Zero-Shot Object Goal Visual Navigation With Class-Independent Relationship Network

TL;DR

The paper addresses zero-shot object goal visual navigation, where targets are unseen during training. It proposes Class-Independent Relationship Network (CIRN), which builds a target-agnostic state from object detections and semantic similarity to the target, then uses a Graph Convolutional Network to model object relationships followed by an LSTM with an Actor-Critic policy for action selection. A key contribution is decoupling navigation capability from target features, enabling robust zero-shot generalization across cross-target and cross-scene settings in AI2-THOR. Results show CIRN outperforms state-of-the-art zero-shot baselines, with code available for reproduction. This work advances practical embodied AI by reducing reliance on target-specific training data and improving generalization to unseen objects.

Abstract

This paper investigates the zero-shot object goal visual navigation problem. In the object goal visual navigation task, the agent needs to locate navigation targets from its egocentric visual input. "Zero-shot" means that the target the agent needs to find is not trained during the training phase. To address the issue of coupling navigation ability with target features during training, we propose the Class-Independent Relationship Network (CIRN). This method combines target detection information with the relative semantic similarity between the target and the navigation target, and constructs a brand new state representation based on similarity ranking, this state representation does not include target feature or environment feature, effectively decoupling the agent's navigation ability from target features. And a Graph Convolutional Network (GCN) is employed to learn the relationships between different objects based on their similarities. During testing, our approach demonstrates strong generalization capabilities, including zero-shot navigation tasks with different targets and environments. Through extensive experiments in the AI2-THOR virtual environment, our method outperforms the current state-of-the-art approaches in the zero-shot object goal visual navigation task. Furthermore, we conducted experiments in more challenging cross-target and cross-scene settings, which further validate the robustness and generalization ability of our method. Our code is available at: https://github.com/SmartAndCleverRobot/ICRA-CIRN.
Paper Structure (7 sections, 1 equation, 2 figures, 5 tables)

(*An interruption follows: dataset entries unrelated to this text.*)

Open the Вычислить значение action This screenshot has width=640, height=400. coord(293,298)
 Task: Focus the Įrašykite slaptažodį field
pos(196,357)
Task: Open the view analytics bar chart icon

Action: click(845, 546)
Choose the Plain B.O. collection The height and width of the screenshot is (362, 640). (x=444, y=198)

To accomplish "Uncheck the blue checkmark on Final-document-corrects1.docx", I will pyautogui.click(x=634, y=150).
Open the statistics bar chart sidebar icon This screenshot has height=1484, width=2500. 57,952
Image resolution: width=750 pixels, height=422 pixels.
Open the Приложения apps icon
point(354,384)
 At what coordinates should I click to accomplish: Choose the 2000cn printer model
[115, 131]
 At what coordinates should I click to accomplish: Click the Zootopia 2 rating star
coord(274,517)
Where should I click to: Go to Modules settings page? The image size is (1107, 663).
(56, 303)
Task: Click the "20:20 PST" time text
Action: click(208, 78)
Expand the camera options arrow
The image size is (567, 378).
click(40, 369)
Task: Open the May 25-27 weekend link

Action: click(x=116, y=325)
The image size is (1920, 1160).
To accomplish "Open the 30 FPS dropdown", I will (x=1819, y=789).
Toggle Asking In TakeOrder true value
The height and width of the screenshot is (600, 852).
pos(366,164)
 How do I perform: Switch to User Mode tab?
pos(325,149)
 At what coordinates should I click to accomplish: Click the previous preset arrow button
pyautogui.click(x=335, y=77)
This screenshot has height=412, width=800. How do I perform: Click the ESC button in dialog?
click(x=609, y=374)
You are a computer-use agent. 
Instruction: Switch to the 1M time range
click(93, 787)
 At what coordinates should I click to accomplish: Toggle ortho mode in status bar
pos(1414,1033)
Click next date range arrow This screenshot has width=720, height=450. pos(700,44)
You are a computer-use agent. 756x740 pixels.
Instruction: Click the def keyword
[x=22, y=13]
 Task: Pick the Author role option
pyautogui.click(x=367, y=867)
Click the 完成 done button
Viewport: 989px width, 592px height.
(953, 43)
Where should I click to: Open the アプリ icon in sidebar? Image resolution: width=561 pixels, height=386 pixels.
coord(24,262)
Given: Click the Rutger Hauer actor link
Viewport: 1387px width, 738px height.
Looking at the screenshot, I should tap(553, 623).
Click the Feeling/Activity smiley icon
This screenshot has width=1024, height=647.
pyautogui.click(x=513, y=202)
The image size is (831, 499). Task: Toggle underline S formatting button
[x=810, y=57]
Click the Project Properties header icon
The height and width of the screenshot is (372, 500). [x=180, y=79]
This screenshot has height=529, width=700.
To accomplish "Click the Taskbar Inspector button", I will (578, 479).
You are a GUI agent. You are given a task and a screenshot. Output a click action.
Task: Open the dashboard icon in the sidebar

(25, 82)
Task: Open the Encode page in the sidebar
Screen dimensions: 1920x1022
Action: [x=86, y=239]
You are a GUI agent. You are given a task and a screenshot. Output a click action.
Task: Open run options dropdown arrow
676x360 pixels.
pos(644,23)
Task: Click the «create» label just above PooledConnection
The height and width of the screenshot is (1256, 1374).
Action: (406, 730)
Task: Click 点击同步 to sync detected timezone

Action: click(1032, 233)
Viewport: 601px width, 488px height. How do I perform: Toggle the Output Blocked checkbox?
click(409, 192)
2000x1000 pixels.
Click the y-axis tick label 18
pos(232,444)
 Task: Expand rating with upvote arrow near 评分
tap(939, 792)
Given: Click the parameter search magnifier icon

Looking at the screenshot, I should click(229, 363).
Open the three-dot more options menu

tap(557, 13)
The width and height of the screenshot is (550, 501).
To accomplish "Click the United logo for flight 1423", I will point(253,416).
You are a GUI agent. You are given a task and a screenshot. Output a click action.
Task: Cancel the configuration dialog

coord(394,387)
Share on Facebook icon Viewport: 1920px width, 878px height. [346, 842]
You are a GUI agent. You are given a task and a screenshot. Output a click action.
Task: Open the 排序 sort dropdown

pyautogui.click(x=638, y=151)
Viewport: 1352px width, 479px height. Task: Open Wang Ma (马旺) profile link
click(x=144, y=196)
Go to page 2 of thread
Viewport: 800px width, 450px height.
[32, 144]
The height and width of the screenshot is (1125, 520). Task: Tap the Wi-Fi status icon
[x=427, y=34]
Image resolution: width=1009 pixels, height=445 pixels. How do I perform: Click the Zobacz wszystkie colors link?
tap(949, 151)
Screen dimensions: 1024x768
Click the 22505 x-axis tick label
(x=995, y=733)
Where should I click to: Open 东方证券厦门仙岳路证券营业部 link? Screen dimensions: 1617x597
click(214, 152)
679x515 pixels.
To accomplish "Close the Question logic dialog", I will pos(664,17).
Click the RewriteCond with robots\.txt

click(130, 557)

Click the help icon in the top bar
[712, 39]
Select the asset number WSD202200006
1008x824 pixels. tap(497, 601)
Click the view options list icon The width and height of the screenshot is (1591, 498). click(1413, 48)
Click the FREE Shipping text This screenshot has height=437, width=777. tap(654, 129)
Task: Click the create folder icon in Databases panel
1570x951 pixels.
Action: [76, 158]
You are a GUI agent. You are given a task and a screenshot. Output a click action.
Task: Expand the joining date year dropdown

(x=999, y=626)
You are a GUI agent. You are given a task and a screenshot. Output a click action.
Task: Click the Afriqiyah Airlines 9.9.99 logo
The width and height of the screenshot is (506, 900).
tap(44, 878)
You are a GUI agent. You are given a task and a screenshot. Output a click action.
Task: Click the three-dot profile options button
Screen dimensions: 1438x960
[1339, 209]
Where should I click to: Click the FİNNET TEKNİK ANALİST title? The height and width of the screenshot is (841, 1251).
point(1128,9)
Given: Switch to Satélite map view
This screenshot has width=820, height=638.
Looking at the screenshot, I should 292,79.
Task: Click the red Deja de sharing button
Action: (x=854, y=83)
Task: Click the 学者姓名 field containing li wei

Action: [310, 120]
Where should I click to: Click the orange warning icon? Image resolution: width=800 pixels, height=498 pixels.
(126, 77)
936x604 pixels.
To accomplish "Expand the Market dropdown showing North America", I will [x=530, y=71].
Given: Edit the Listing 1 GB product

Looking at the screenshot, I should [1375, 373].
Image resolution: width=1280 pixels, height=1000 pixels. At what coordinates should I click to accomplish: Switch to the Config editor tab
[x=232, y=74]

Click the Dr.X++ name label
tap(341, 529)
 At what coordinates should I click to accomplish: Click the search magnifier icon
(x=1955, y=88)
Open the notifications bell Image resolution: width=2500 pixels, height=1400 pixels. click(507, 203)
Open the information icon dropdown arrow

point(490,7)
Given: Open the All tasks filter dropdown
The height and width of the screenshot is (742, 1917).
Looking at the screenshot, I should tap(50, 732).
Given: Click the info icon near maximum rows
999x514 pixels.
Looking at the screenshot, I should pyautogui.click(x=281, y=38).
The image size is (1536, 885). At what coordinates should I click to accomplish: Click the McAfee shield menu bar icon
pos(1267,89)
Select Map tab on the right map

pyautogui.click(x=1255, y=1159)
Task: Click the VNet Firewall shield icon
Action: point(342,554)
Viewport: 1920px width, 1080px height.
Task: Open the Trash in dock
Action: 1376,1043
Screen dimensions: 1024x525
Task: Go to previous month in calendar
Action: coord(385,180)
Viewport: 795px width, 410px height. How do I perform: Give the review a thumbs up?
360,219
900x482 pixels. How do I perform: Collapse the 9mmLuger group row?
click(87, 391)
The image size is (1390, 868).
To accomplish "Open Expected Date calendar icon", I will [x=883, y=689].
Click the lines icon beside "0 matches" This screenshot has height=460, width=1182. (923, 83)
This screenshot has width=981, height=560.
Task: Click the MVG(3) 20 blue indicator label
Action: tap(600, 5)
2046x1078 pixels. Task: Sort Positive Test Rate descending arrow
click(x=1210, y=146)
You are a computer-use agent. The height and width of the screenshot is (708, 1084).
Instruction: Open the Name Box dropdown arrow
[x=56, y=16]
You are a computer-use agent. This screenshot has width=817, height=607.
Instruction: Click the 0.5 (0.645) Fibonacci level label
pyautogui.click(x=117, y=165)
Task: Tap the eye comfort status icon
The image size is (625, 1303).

This paper contains 7 sections, 1 equation, 2 figures, 5 tables.

Figures (2)

  • Figure 1: The motivation of this method is to decouple the navigation ability of the agent from the navigation target, as shown in the above figure. The red marked object in the figure represents the navigation target, the yellow marked other object, the numbers on the bounding box refer to the semantic similarity between this object and the navigation target, the navigation target in the left figure is the toaster, and the navigation target in the right figure is the Laptop. Although the test environment and the test target are different from the training, However, in the state set by CIRN, is not contain the feature of the object or environment, and the difference between the two is only in spatial location and semantic similarity.
  • Figure 2: Architecture Overview: The model receives input consisting of object detection information for different classes within the field of view, as well as their semantic similarity to the target, sorted in descending order according to semantic similarity. This input processes through the GCN module before being fed into the LSTM network. The LSTM module is responsible for extracting and retaining past action information. Ultimately, an actor-critic network is used to generate actions.